▶ **Exercise requirements**:
Continue the comment thread about voting rights for EU citizens living abroad, picking up after its final line.

▶ **Supplied text**:
——————
Barry Davies - hah the EUSSR! Sounds funny, but where are the gulags and deathcamps? And funny that there are elections in the EU - using a more proportional system than in the UK! I guess the Commission is the Politburo - but hey, how come there is also a parliament, and a council that can block decisions? Your analogy is so inane that it pains me to write anything more than this. Save it for the rest of the brainwashed - it's good for a laugh!

LF's picture

Richard - What you suggest is fair; I understand your point about having a say in issues that don't affect daily life. But the principle of not being disenfranchised is paramount - and this therefore requires concerted member state co-operation on the issue. It's therefore quite correct that the Commission is looking for the issue to be tackled.

Barry Davies's picture

Richard redding has already said that Scottish expats should have a vote on independence. So LF you think that all the ussr stood for was gulags, nothing else ever happened there then.

The commission is a bunch of unelected political failures why on earth should they have a say on anything especially anything remotely to do with democracy when they are clearly not democratically elected.

George Mc's picture

The logic expressed by Iwantout and Richard is so starkly obvious. Is this really all this Commissioner can come up with. Surely there must be some big ticket stuff that needs her attention which will be supported by member states.

Picture MEP's, MP's and local Councillors trawling the bars of Marbella plying the expats with Sangria before elections (another gallon of that stuff and I'll vote for you all!)

Lenox's picture

I left the UK when I was 13 and have lived in Spain ever since. I was able to vote for the first time in my life when I was 46 (Spanish local elections) in 1999. I can vote in European Elections, choosing between the different Spanish candidatures (none of whom are interested in the 4 million 'foreigners' in Spain). I can't vote in the UK (nor, barring this possible referendum which would affect my status in Europe) would I want to. Give us the vote for the country we live in!

an european's picture

Why not ! It's simple & logic to understand!
Have only an single European identity and there will be no issues anymore ! Vote wherever you are in the E.U. no matter which nationality you have as long you live in that state to vote!
Illogically you cannot vote for a state outside from where you live !
Why so complicated when things can be so easy so easy!

Barry Davies's picture

Because foreigners shouldn't be voting in a foreign country.

an european's picture

@ Barry
An EU-citizens livin' in that state to vote isn't anymore a foreigner!
But if not i fear there's unfortunately more than an ethical national issues.

Maybe a new law of the non-respecting of e.u. citizens (aka: unethically called "foreigners" would end immediately the free trade as well to be part of the E.U.
Only those who thinks solidarity to unite will be strong as well in mind!
The others weak ethically mindless!
——————
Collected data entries

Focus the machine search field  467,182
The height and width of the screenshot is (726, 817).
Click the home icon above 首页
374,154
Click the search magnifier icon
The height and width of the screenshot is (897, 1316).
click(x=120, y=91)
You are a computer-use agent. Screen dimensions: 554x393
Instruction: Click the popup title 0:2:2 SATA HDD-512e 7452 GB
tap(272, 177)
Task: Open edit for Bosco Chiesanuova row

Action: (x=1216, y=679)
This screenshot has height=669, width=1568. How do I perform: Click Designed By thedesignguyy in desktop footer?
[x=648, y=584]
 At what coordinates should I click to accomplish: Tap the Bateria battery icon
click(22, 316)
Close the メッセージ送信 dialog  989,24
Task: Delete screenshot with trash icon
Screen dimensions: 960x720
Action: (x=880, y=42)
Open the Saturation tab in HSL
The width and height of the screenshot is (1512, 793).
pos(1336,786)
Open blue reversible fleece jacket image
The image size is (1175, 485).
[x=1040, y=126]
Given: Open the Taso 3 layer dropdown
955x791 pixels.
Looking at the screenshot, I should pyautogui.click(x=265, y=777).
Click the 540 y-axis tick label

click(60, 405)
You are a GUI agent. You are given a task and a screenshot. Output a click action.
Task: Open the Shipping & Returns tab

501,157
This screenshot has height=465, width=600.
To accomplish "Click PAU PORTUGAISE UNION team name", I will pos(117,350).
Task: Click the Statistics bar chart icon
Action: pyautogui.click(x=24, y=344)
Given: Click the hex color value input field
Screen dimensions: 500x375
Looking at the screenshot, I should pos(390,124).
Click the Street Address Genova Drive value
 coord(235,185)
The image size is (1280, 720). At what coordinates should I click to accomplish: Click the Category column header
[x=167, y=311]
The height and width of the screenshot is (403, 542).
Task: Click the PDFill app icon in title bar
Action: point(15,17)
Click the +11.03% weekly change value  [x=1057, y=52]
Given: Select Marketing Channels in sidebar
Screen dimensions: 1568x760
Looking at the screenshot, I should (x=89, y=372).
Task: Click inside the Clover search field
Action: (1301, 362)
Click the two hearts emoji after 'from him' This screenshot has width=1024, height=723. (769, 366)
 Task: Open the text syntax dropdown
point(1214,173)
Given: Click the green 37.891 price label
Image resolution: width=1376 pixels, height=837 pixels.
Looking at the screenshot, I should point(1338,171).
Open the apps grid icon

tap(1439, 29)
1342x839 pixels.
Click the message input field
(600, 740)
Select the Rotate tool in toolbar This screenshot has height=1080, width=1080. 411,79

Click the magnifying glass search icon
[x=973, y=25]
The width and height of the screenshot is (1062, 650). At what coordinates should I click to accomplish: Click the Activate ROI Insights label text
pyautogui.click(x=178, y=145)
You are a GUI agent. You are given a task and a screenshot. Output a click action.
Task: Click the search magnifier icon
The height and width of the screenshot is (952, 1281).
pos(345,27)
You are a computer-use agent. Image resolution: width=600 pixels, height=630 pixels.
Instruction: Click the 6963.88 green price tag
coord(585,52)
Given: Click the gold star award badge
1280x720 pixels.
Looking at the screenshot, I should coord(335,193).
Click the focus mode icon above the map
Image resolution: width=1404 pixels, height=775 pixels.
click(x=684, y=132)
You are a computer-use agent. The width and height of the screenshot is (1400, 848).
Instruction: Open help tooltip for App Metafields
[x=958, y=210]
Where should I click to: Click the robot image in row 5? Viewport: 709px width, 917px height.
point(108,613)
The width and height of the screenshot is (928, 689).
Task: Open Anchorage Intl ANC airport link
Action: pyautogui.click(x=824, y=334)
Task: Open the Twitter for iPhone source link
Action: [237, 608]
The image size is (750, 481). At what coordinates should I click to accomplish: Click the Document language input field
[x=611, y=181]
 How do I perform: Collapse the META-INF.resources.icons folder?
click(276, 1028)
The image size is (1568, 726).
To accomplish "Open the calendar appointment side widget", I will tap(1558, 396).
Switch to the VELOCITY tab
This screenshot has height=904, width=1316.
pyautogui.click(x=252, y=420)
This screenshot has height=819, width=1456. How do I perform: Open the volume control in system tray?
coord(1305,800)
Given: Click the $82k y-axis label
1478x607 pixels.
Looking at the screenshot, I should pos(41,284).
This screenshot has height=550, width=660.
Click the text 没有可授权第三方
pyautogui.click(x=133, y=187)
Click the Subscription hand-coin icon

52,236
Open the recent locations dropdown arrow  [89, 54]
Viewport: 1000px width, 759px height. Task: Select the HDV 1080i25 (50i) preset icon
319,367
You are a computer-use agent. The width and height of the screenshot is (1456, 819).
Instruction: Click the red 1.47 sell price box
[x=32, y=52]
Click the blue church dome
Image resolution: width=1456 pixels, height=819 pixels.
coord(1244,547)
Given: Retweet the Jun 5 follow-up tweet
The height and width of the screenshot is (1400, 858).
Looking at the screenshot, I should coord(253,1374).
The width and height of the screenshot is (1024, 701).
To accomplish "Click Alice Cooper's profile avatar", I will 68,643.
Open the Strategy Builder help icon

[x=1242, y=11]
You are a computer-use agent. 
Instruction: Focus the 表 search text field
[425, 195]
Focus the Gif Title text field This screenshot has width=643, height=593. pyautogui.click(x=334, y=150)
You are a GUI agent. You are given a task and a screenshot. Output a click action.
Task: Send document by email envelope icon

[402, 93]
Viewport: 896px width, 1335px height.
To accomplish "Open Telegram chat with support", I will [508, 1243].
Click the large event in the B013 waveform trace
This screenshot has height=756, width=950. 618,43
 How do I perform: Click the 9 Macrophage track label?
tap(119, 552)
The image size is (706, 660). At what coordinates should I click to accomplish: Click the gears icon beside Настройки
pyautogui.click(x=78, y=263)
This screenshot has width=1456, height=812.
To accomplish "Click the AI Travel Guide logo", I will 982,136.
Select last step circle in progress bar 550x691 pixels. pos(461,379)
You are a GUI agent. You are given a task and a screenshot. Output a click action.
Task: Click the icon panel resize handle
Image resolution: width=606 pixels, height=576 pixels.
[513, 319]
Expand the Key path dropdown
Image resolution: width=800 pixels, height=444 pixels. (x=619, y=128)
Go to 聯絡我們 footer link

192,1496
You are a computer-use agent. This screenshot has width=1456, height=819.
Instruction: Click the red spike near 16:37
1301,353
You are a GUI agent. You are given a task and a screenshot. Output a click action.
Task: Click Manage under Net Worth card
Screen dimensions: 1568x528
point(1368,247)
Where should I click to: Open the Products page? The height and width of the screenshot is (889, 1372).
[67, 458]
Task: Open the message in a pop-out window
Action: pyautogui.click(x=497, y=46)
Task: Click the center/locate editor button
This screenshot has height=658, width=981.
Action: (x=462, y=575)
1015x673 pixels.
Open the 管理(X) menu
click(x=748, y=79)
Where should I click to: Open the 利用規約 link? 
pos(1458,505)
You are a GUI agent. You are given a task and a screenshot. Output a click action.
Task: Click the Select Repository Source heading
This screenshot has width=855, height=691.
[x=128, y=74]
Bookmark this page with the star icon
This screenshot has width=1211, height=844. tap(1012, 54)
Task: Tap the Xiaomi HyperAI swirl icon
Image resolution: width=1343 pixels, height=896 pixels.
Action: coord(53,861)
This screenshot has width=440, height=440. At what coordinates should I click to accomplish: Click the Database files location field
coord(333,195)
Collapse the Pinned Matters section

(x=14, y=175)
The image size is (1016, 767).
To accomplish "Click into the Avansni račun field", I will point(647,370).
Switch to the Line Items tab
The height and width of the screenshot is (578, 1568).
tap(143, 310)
——————
▶ **The output**:
El Pluribus Unum

Barry Davies's picture

If you are not a British citizen you should have no say in British politics, I wouldn't expect to vote for the french president, foreigners should not be allowed to vote in the country they are living in at that time.

There is no such thing as a european citizen because there is no nation called europe. Anyone who thinks there is is a fool.

an european 's picture

Oh no Barry ! But i am an European and proud to be one and love the Union something only Americans understand this!
But if you're disgusted about ethical differences then I'm sorry for you because this is what your anti-European Union explanation's offer!

God praise the European Union !

Barry Davies's picture

In that case you need to consider going to see a Psychiatrist because clearly you have delusions, the eussr will not ever become the equivalent of the United States of America, because there is a complete difference in the culture of the US and the Cultures of the previously free nations of the eussr, the experience of some of the people ensconced in this hugely over governed area may be positive i.e. the political class, and criminals, and the 600,000 foreigners ripping off my nation for unemployment benefits that are greater than in their own countries,, but the experience for most is negative.

The sooner it collapses the better for all.

George Mc's picture

"But i am an European and proud to be one and love the Union something only Americans understand this!"

an european keeps banging on about the USA. Why does she do this when there is absolutely no comparison that can be put forward by anyone with any sense.

In fact, let us put it another way, can anyone point where in the world there is another example that could be compared to the EU. Or as I suspect is it the only 'buggers muddle' so therefore no comparisons are available.

an european's picture

@Barry

"the Cultures of the previously free nations of the eussr"
Free??!NO! YOU are banning the freedom of the rights and the human dignity!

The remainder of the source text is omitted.